Thursday, April 14, 2016

Some Thomistic Thoughts


Hope as Passion and Virtue

            Charles Pinches approvingly quotes Josef Pieper, who wrote: “It would never occur to a philosopher, unless he were a Christian theologian, to describe hope as a virtue.  For hope is either a theological virtue or not a virtue at all.”[1]
            Now, in one sense, this is simply false.  Jonathan Lear and Adrienne Martin, to take two examples, are contemporary philosophers who have written insightfully about hope.  They are not Christian theologians.  Why would Pieper make such an obvious mistake?  Why would Pinches agree with him?
            Pinches and Pieper are Thomistic philosophers; that’s why.  Thomas Aquinas distinguished between what he called a natural “passion” of hope and the true “virtue” of hope.  Pinches and Pieper are cleaving to their teacher’s doctrine.  On this account, real hope focuses on God and is engendered in us by God.  The thing that Jonathan Lear and Adrienne Martin write about is properly the passion of hope, not the virtue of hope.
            A central idea in Alasdair MacIntyre’s After Virtue is his claim, which seems manifestly true, that the virtue tradition developed over time.  Some traits that were regarded as human excellences (arête) in the Homeric literature, such as physical strength, ceased to be regarded as virtues later on.  Later stages in the virtue tradition introduced new virtues.  Crucially, from Thomas Aquinas’s point of view, the New Testament identifies faith, hope, and love as virtues.
            Aristotle did write about hope, but not as a virtue.  On Aristotle’s account, hope is a characteristic of young men who look forward to accomplishing great things.  Old men no longer hope; instead their lives are marked by memory of deeds attempted and perhaps accomplished.
            So Aquinas had a problem.  The great philosopher (often Aquinas does not name Aristotle, merely saying “the philosopher”) did not list as virtues those traits the New Testament identifies as the most important virtues.  Aquinas solved this problem by classifying faith, hope, and love as “theological virtues.”  The theological virtues are actually the highest and most important.  Aristotle, as a pagan philosopher, was ignorant of Christ.  Aristotle’s insights into ethics were limited to natural life and the goods of this world.  Faith, hope, and love direct us to our supernatural life and the goods of the world to come.  Aristotle’s remarks about hope only refer to the natural passion, not the theological virtue.
            Can we learn something from this dispute about words?  Perhaps there are different kinds of hope.  By comparing and contrasting different kinds of hope we may better see how hope may function in our lives.  Pinches would agree; he points to connections between the natural passion we call hope and the virtue of hope.  One kind of hope can build on another kind of hope.

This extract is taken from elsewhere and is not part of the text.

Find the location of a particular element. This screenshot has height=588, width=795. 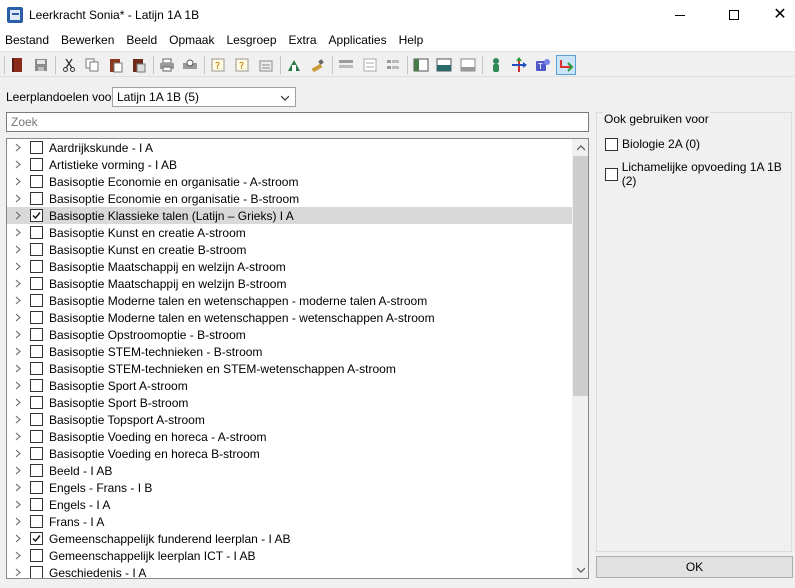

lesgroep-dropdown: Latijn 1A 1B (5) is located at coordinates (204, 97).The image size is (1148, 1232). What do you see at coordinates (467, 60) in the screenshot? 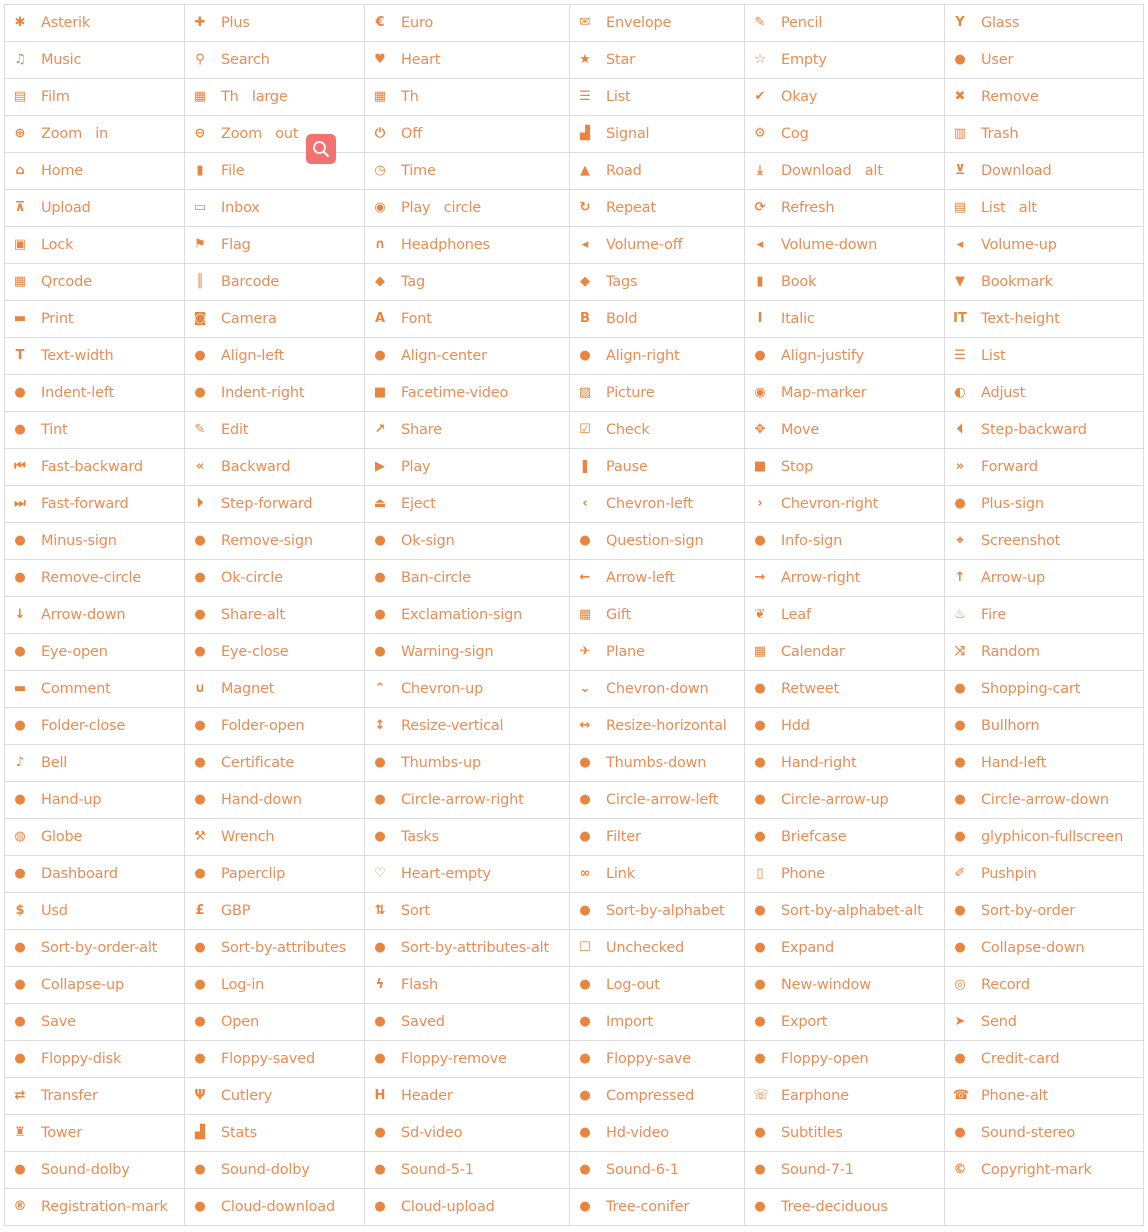
I see `icon-cell-heart: ♥ Heart` at bounding box center [467, 60].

            Whether as passion or virtue, hope exhibits certain features.  Hope looks to the future, with desire for a certain outcome.  Hope judges that the desired outcome is possible (neither certain nor impossible).  And hope sees that attaining the desired outcome is arduous.  Hope, experienced as hopefulness, can sustain us through challenges as we pursue a difficult goal.  So there are similarities between hope as passion and hope as virtue.

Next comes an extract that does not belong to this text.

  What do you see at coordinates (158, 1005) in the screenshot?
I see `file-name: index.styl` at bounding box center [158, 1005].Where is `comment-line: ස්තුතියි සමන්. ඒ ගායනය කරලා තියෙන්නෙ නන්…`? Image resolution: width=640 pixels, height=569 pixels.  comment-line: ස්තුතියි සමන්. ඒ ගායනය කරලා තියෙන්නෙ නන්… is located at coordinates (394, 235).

            On Aquinas’s view, there is also a crucial difference.  The passion of hope is directed toward something we desire, and there is no guarantee that human beings will desire the right things.  Sometimes we hope for trivial things: I confess that I hope much for a Mariner pennant; someone else might hope for high scores on the latest computer game.  Such hopes seem innocent enough, though we recoil from scenes of soccer fans rioting after matches.  More importantly, human beings sometimes desire objectively evil things.  It is reported that Hitler hoped for war when he invaded Poland; victories via threat and diplomacy were no longer enough for him.  A fraudster may hope to escape detection or conviction.  Don Juan may hope to bed his neighbor’s wife.  So there is nothing in natural hope, hope as a passion, to count it a virtue.  For Aquinas, a virtue ought to “perfect” us, that is, help make us what we truly ought to be.

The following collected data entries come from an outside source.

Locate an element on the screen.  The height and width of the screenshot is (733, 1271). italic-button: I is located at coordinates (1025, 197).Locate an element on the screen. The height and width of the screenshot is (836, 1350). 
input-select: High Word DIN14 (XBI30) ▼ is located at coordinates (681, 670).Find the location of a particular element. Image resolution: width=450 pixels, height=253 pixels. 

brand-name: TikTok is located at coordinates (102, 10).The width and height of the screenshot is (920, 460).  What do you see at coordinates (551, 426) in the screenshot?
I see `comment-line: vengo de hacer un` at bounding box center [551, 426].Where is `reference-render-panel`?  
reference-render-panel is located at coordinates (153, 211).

            The virtue of hope cannot go wrong in these ways, thought Aquinas.  The virtue of hope focuses on God, our true end.  Hope sustains pilgrims; we journey through opposition and difficulties toward a very great good.  We cannot truly hope for something that is opposed to that goal.
            Aquinas described a movement among the theological virtues.  By faith a person comes to believe that God is and rewards those who seek God; the soul becomes aware of the highest good.  In hope a person desires that great good and moves toward it; since our journey toward God lasts throughout this life, hope is a virtue for all stages of life.  (In contrast to Aristotle’s observation, Christian hope makes us all young.)  Love is the culmination of faith and hope; in love we are joined to God in friendship now and forever.
            Aquinas’s distinction between the natural passion of hope and the virtue of hope presents a challenge to secular philosophers who see that hope is a virtue.  Clearly, people can hope for evil things.  The secular philosopher’s analysis of hope needs a codicil: at a minimum, hope must focus on morally permissible objects.  Don Juan’s hope to bed his neighbor is a vice, not a virtue.  Further, truly praiseworthy hope ought to focus on genuinely good things.  My hopes for a Mariner pennant are innocent, but they don’t seem to link up with objective good in the way praiseworthy hope should. 
            These amendments to secular analyses of hope introduce controversy.  How do we know which objects of hope are morally permissible and/or objectively good.  But moral philosophers deal with those questions all the time.  Different ethical theories will answer in different ways.
           


[1] Pinches, Charles, “On Hope,” in Kevin Timpe and Craig A. Boyd, Eds. Virtues and Their Vices, Oxford University Press, 2014.